(DATA RECORDS)

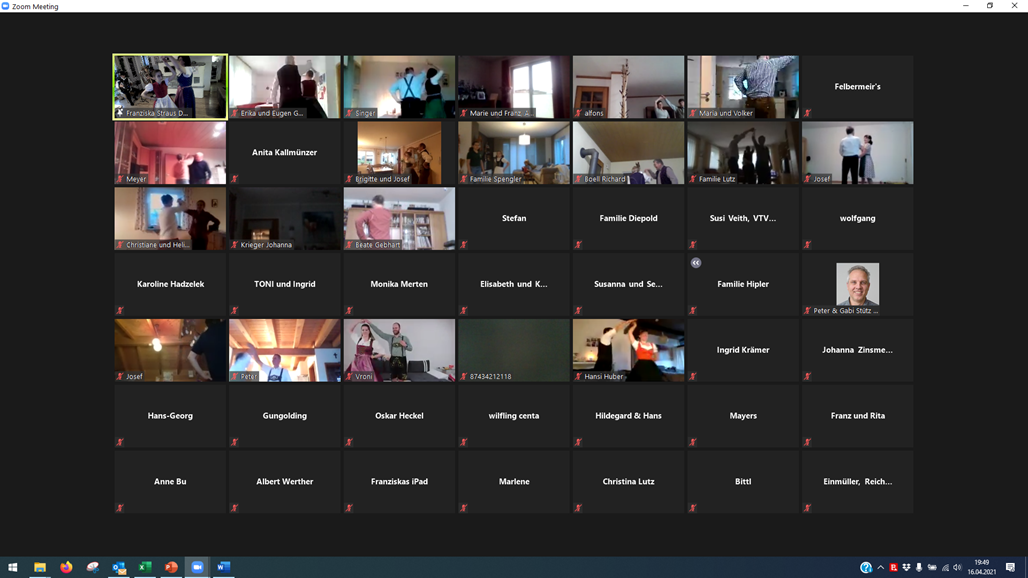Click the Peter & Gabi Stütz profile photo
This screenshot has height=578, width=1028.
pyautogui.click(x=857, y=284)
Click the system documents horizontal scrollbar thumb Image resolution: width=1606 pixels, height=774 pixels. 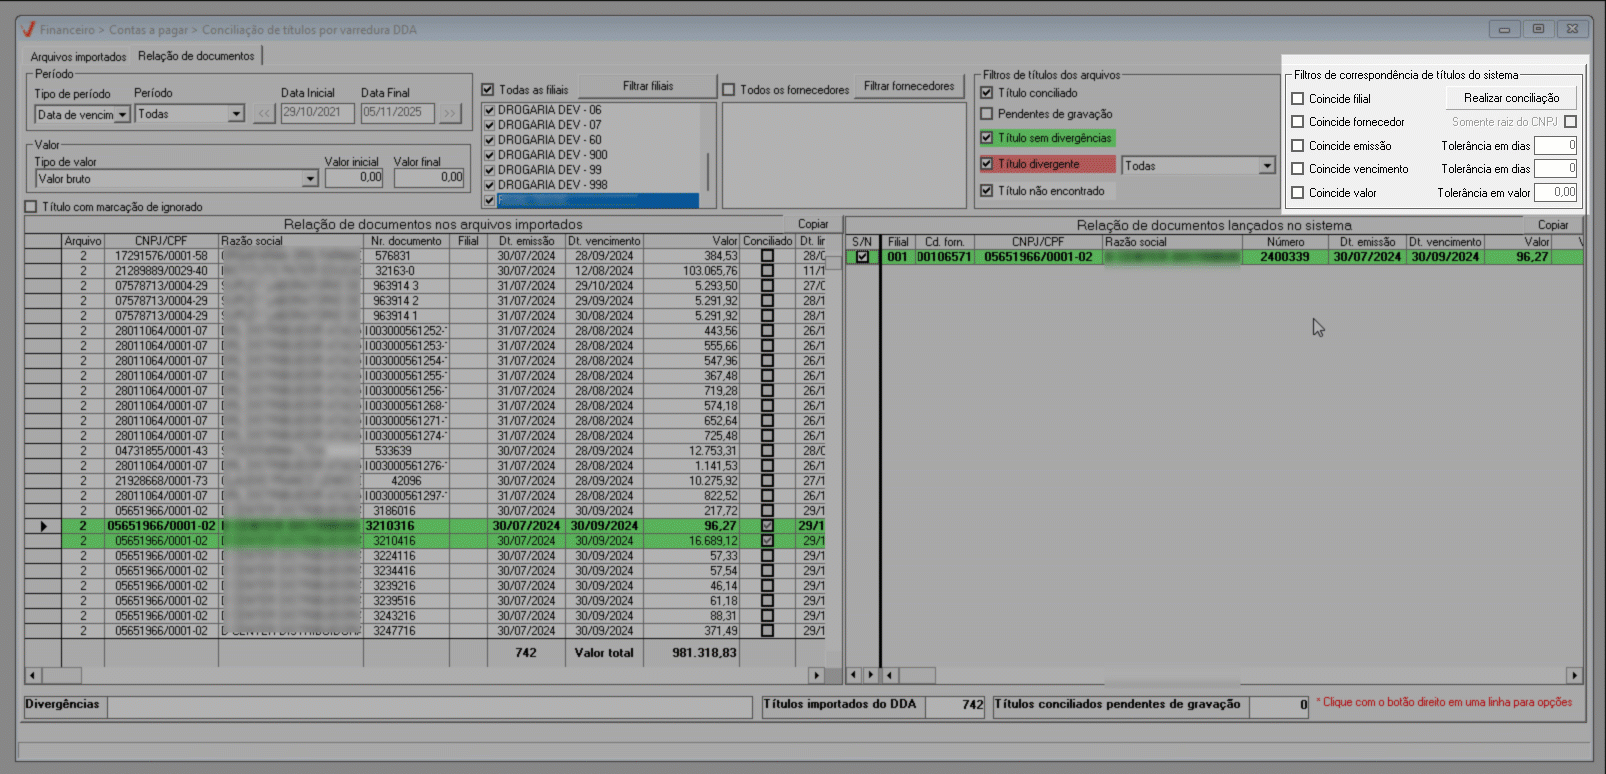point(916,676)
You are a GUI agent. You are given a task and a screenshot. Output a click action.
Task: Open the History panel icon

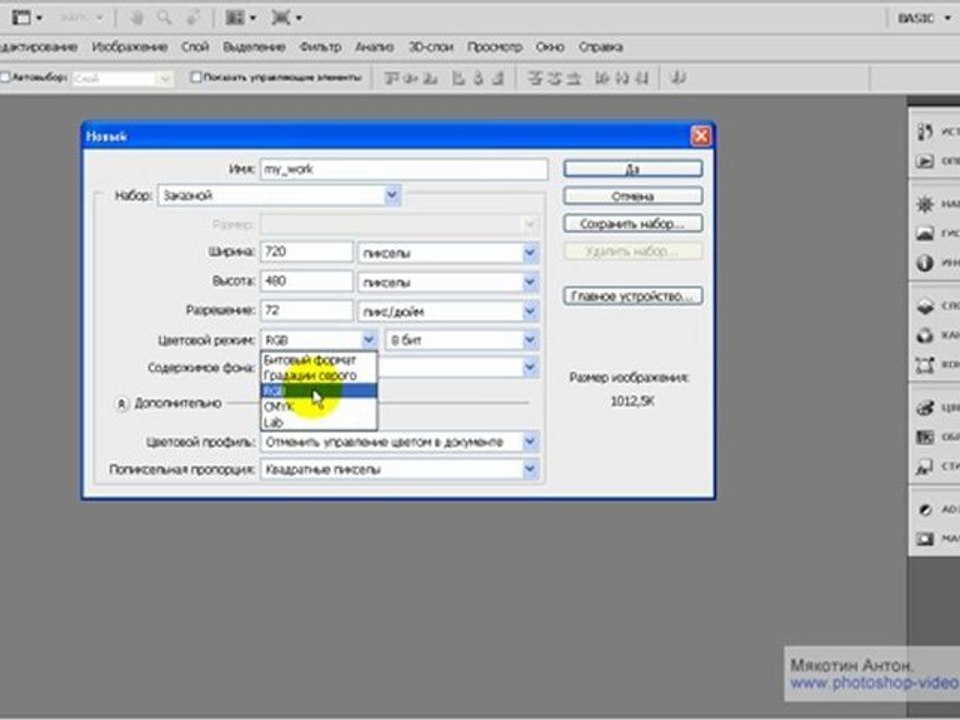click(925, 132)
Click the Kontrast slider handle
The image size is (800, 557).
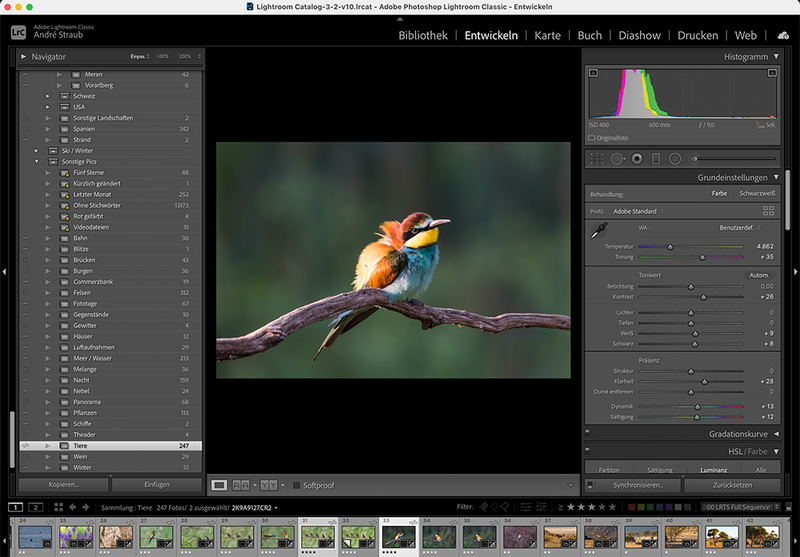pos(703,297)

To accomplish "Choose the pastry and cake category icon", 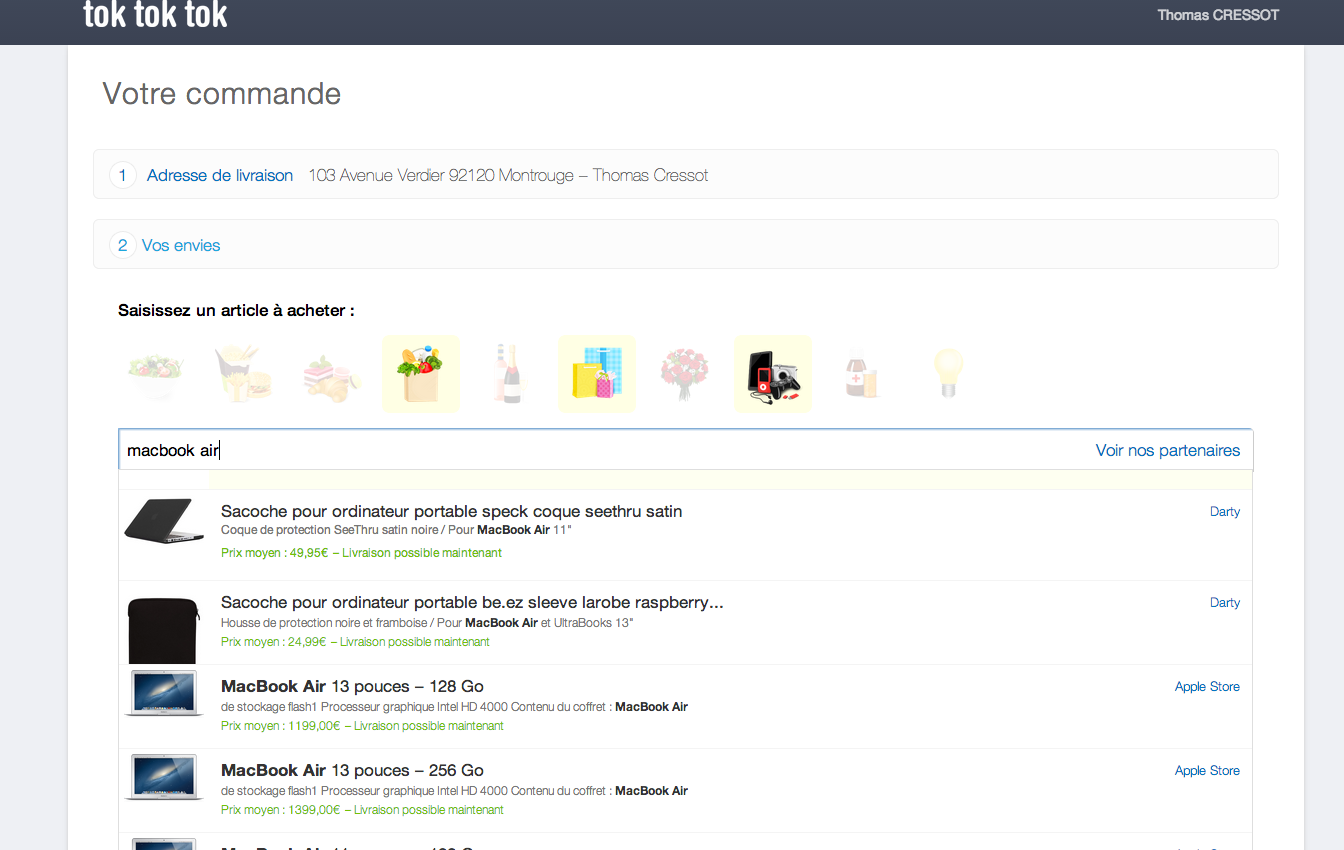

(End DATA RECORDS)

WORK INSTRUCTIONS:
Reproduce the lines from the line containing "The image size is (800, 557)." through the end of the records above, exactly and inclusively, omitting pictures.

PROBLEM SOLUTION:
The image size is (800, 557).
pos(703,297)

To accomplish "Choose the pastry and cake category icon", 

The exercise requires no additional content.